┌─ Selection

So without intending any criticism of Nadim’s use of Said’s argument, I think that digging a little deeper into Said might be worthwhile, as it seems like we’re moving toward entrenched positions that really are more axiomatic than anything Said himself said. I take Eric’s point (and I don’t know for sure whether Franklin has read Orientalism or not) but it seems like he might find it more palatable than most French theory — Orientalism is from 1978, and it’s much closer to a traditional textual and historical treatise than the canonical works of poststructuralism or psychoanalytic feminism (and Said’s later work.) There’s a copy of the book online, and even skimming the introduction is valuable.

└─

• [Given problem]:
Carry on the passage about Said's Orientalism with the next few sentences, starting after its final sentence.

┌─ Dataset extract

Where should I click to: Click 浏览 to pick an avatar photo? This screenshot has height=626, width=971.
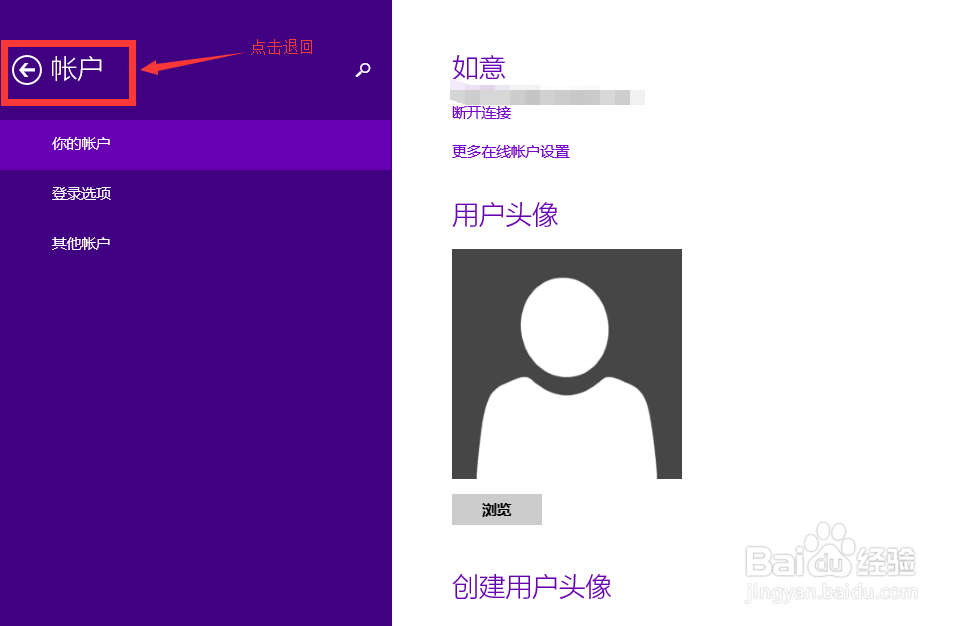496,509
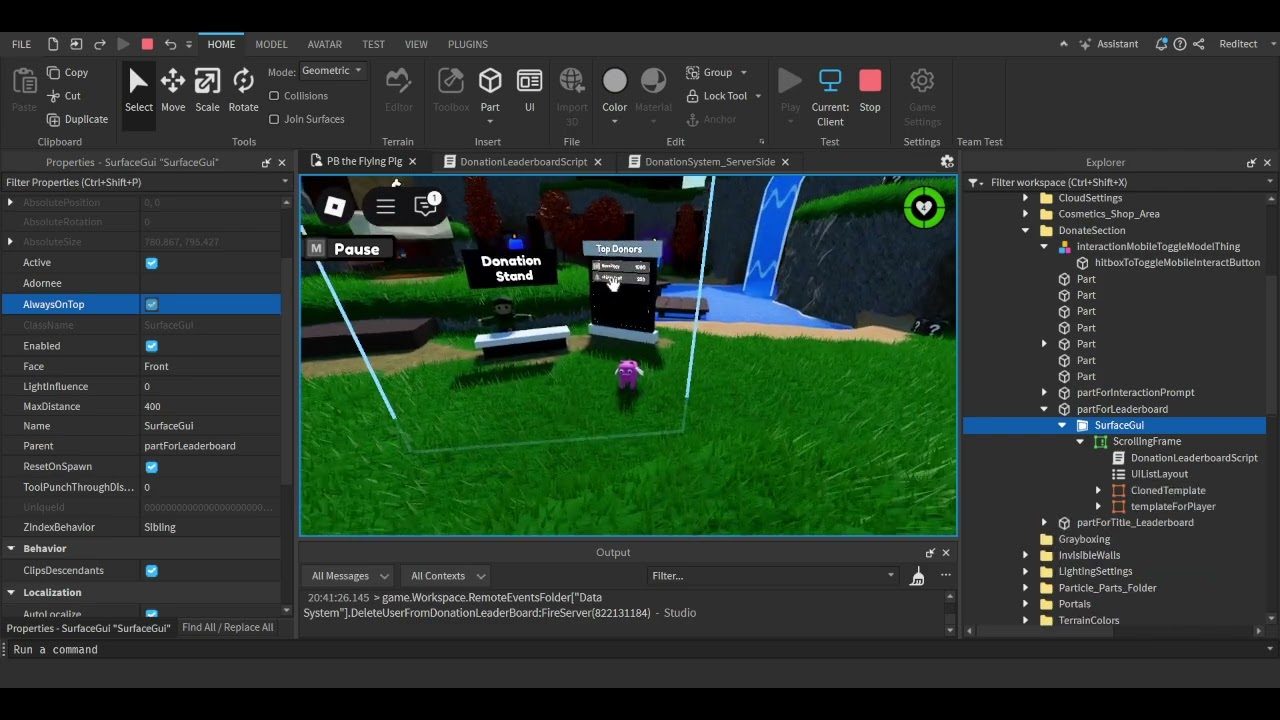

└─

• [Exercise response]:
It’s also interesting to note that by the 1990s, in books like Culture and Imperialism (which were much more overtly theoretical than the earlier work from the late ’70s), Said was putting forth defenses of books like Heart of Darkness specifically on the grounds that Conrad was self-aware, that is, even though he couldn’t really think outside of the discourse of Orientalism, he perceived the places where it was insufficient, and that perception comes across in his writing. Said says:

What makes Conrad different from the other colonial writers who were his contemporaries is that, for reasons having partly to do with the colonialism that turned him, a Polish expatriate, into an employee of the imperial system, he was so self-conscious about what he did. Like most of his other tales, therefore, Heart of Darkness cannot just be a straightforward recital of Marlow’s adventures: it is also a dramatization of Marlow himself, the former wanderer in colonial regions, telling his story to a group of British listeners at a particular time and in a specific place. That this group of people is drawn largely from the business world is Conrad’s way of emphasizing the fact that during the 1890S the business of empire, once an adventurous and often individualistic enterprise, had become the empire of business. […] Although the almost oppressive force of Marlow’s narrative leaves us with a quite accurate sense that there is no way out of the sovereign historical force of imperialism, and that it has the power of a system representing as well as speaking for everything within its dominion, Conrad shows us that what Marlow does is contingent, acted out for a set of like-minded British hearers, and limited to that situation.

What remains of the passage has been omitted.